You know you've lived in Indonesia too long when...

* You too believe traffic lanes, stop signs and one way streets are mere suggestions and that sidewalks were meant to drive on or they wouldn't have paved them. You also tend to use your rear-view mirror as a distance gauge, not to check traffic... because 'if it's behind you, it doesn't exist'!

* You can drive 60 kmh two inches from cars on either side of you, but cannot back into a parking space in an empty lot without two guys yelling “Kiri…Kiri Terus, Terus, Terus…”

* You differentiate between the rats that are ok to find in your house, and the ones that are not

* The footprints on the toilet seat are your own (*I finally understand the reason for the sign I saw ages ago in the bathroom in the Manado Mall...)

* You no longer wait in line, but immediately go to the head of the queue (I'm still WAY too Canadian to do this!)

* You're willing to pay to use a toilet you wouldn't go to within a kilometer of at home

* It is no longer surprising that the only decision made at a meeting is the time and venue for the next meeting

* You find it saves time to stand and retrieve your cabin baggage while the plane is on final approach

* You are quite content to re-choose your order six times in a restaurant that only has four items on the menu, because everything is 'habis' (out of stock), and you know that you can assume that if you visit again next week, or next month, it will still be 'habis'!

* A meal of rice, ramen noodles and fish sound like a well-balanced meal (the noodles accepted as vegetables here)

* Taxi drivers understand you... and you them!

* You own a rice cooker

* When crossing a busy street you believe that a limp wrist motion with your right arm creates a force field that repels oncoming traffic

* Even you start to believe that Brian Adams, Celine Dion and Avril Levine are the only three Canadian musicians that exist

* You look left, right, backwards, forwards, up and down before crossing a one way street.

* You've seen every Hollywood blockbuster three weeks before its premier

* You know at least fifty Indonesian acronyms, including BuGil (Bule Gila/ Crazy Foreigner), Curhat (curiga hati/ heart-purging dump session), Jumpa Berlian (Jumat Pagi Bersihkan Lingkungan Bersamaan/ Friday mornings, clean our neighbourhoods together), etc, etc

* You often eat at kaki limas or street vendors (the thought of mystery meat, or street meat, a distant concern)

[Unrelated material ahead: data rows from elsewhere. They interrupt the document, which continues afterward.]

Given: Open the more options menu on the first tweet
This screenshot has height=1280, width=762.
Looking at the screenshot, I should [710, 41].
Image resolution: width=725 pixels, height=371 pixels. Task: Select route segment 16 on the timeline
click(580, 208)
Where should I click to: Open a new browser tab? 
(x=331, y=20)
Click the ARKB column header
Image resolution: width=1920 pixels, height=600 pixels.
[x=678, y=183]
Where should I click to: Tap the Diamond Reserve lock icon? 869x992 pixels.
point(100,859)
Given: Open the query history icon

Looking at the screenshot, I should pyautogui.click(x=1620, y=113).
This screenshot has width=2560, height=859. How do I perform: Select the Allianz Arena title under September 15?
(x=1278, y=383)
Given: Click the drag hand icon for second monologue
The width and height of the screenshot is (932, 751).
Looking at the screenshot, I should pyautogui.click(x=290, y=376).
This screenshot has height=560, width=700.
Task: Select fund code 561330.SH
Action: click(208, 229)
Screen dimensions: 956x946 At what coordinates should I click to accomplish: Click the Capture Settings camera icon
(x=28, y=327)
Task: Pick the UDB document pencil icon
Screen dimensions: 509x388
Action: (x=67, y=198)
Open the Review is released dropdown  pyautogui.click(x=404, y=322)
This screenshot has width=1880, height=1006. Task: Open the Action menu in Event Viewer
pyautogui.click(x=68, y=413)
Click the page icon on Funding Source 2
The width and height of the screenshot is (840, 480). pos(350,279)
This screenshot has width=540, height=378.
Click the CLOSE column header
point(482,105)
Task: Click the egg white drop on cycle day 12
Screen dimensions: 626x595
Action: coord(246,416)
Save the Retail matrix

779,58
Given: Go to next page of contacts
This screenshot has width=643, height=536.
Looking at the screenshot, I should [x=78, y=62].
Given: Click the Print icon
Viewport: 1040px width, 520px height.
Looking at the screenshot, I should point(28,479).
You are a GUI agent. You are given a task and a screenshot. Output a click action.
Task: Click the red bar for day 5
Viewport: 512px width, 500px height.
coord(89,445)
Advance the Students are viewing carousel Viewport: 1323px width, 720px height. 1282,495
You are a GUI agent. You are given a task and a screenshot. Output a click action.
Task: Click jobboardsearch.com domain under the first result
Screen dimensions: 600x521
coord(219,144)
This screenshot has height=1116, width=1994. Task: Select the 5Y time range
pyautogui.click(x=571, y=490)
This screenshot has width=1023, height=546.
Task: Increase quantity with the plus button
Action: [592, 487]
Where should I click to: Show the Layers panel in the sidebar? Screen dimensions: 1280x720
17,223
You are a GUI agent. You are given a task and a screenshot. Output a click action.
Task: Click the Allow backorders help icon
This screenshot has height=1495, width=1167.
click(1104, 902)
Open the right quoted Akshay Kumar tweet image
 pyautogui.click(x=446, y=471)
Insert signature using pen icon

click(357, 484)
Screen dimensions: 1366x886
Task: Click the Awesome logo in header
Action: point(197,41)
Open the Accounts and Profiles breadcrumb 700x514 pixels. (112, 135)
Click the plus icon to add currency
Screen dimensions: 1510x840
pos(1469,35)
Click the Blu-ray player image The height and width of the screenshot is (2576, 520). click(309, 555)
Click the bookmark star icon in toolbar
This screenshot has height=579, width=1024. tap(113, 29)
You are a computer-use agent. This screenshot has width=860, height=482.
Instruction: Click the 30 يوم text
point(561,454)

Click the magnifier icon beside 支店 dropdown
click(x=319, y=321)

* You carry tissues in your pocket for 'emergency stops'; OR, even more over the line... you don't have toilet paper in your bathroom anymore

* You answer the phone in Bahasa Indonesia

* You're stoked because your new flashlight came with a built-in cell phone!

* The blowpipe salesmen stop trying to sell you a blowpipe

* You don't find it odd that when you order a cold beer, the waiter serves you beer with ice in it; OR, even more Indonesian... you prefer your beer warm!?



Ok, so on the whole, I'm still safe... haven't crossed the line of living here too long... I UNDERSTAND all the references, but I certainly haven't incorporated the practices into my being... so I'm ok... right? ... right?